Much Ado About Israel

Most alienating for this reader, though, was Boggs’ extended tangent about Israel. Boggs disapproves of Israel’s surrogacy laws, so she concludes that Israel is LGBTQ unfriendly. That struck me as both overly simplistic and unfair.

First, surrogacy laws are currently in flux, as scientific and moral considerations are weighed in public policy debates worldwide. In Israel in particular, there is reason to think that surrogacy laws could be liberalized in the near future, which would presumably please Boggs.

Second, there are 72 nations where it remains illegal to participate in same-sex sex, and “13 countries, [including several of Israel’s regional neighbors, where] being gay or bisexual is punishable by death. Meanwhile, Tel Aviv is the only Middle Eastern locale that is regularly listed among the world’s most gay friendly cities.

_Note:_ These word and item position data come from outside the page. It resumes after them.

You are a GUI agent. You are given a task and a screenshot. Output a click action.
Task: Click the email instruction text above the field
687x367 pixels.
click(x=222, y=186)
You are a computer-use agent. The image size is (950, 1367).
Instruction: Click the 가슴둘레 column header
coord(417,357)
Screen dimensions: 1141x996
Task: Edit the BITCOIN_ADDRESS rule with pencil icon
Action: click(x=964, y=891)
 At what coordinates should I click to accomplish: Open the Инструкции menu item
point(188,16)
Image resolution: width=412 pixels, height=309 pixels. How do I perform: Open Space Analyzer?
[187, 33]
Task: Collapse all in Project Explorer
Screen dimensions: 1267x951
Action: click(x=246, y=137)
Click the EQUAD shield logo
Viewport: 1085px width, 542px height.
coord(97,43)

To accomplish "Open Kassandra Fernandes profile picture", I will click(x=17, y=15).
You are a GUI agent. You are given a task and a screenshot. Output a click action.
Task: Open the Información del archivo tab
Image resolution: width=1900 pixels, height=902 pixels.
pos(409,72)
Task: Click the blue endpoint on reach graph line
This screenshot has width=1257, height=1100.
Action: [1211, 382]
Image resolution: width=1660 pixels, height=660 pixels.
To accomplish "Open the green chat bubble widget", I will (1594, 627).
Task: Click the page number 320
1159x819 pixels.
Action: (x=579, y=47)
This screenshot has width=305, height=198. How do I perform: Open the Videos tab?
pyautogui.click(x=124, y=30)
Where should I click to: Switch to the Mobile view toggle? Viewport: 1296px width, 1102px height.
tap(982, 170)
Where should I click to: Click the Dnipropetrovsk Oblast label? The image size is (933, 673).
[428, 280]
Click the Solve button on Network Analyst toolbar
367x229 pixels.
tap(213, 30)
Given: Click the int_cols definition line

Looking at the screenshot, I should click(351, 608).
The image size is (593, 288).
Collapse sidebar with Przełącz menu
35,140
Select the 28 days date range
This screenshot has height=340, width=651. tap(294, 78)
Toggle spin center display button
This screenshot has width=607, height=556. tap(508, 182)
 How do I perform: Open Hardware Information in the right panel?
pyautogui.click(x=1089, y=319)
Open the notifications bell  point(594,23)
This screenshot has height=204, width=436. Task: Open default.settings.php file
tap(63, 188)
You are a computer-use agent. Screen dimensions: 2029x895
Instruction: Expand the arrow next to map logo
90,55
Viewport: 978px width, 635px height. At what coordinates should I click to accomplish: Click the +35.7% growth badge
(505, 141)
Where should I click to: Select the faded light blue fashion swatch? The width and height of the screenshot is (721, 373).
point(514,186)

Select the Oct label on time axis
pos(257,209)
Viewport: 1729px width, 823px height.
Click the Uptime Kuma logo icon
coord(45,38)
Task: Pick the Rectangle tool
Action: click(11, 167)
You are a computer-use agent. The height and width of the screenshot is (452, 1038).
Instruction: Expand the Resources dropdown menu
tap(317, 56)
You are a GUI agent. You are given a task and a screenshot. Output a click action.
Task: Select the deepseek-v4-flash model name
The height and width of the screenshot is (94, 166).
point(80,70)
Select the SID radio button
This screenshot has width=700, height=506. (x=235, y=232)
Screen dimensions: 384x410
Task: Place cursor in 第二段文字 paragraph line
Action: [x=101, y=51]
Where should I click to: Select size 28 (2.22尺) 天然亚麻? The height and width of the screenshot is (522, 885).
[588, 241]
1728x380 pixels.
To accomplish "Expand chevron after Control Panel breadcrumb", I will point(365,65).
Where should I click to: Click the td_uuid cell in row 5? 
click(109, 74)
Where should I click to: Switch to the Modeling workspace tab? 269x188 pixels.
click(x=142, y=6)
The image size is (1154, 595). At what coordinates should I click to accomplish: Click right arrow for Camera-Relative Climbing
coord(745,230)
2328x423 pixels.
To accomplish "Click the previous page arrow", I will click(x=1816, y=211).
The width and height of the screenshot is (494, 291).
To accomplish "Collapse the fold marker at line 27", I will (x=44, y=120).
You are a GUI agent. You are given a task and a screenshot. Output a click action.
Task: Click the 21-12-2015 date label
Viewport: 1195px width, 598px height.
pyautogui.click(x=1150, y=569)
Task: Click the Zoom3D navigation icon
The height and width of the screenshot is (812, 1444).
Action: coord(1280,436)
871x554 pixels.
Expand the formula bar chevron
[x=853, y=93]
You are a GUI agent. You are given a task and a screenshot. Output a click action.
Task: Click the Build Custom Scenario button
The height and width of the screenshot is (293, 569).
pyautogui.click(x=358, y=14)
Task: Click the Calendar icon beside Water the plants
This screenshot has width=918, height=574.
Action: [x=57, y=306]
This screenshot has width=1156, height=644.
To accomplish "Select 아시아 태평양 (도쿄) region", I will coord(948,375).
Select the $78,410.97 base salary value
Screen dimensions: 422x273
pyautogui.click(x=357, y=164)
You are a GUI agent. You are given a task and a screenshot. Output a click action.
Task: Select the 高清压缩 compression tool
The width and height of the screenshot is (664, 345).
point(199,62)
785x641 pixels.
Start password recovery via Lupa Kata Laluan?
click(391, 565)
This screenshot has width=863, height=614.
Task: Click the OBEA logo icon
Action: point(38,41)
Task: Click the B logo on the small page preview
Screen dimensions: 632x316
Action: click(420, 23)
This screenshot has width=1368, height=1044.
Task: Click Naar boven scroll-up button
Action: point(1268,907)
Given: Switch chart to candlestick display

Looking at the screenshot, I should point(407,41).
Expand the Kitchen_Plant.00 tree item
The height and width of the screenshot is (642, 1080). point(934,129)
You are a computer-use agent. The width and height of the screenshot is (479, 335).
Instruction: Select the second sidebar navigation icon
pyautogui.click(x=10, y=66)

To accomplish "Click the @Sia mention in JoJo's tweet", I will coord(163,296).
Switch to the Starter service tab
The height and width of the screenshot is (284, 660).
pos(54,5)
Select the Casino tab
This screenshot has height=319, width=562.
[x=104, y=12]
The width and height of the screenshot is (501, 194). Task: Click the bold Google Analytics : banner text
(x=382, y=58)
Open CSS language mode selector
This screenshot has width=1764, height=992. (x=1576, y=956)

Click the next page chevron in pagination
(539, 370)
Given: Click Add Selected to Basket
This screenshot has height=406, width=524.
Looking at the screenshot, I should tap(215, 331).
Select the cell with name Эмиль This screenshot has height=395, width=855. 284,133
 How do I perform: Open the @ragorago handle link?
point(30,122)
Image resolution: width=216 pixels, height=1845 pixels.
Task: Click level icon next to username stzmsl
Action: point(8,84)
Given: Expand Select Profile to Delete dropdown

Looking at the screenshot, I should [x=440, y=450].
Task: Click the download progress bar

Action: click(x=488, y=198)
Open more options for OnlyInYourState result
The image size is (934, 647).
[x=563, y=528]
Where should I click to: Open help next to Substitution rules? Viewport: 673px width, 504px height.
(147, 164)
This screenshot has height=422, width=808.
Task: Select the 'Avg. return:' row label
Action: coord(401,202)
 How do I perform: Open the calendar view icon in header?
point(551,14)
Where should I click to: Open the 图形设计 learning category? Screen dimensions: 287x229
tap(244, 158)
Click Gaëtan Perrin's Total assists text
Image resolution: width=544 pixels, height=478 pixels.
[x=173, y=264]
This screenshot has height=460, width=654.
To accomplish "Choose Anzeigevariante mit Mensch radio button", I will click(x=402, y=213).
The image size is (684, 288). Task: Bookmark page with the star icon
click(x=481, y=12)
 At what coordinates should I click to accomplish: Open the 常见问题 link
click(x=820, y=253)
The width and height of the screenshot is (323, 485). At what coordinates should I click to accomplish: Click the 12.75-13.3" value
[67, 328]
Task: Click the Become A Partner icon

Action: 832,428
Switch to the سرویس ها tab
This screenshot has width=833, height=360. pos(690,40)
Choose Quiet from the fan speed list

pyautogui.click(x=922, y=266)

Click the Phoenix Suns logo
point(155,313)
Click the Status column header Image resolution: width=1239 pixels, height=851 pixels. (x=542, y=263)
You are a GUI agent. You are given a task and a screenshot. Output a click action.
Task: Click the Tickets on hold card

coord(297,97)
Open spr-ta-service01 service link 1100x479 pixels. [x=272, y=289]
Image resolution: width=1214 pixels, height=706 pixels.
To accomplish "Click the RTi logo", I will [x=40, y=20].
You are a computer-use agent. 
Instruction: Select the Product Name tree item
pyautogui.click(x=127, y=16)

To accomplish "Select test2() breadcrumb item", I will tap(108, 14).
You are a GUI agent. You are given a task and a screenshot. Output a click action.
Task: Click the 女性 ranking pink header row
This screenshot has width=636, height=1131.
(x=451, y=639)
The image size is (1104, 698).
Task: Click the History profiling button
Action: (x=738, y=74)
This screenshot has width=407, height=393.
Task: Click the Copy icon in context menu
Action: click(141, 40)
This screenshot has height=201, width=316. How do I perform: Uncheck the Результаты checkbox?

Boggs’ sustained criticism of Israel is also surprising in light of her chapter cataloguing American states’ varied health care coverage for infertility and IVF treatments. Boggs praises Massachusetts for easing the worries of those dealing with infertility because it makes IVF treatments more affordable. Of course, Israel is incredibly generous to its citizens, financing up to eight rounds of IVF for eligible women. The cost and quality of Israeli IVF are also appealing enough to draw many would-be parents from abroad.

In the end, Boggs’ book is imperfect, but it’s still a worthwhile contribution to the public conversation we should be having about infertility. Here’s hoping that more continues to be written and publicly shared on the topic, reflecting the experiences of more and more families—traditional believers, social conservatives, and the apolitical included.

This article appeared in The Federalist.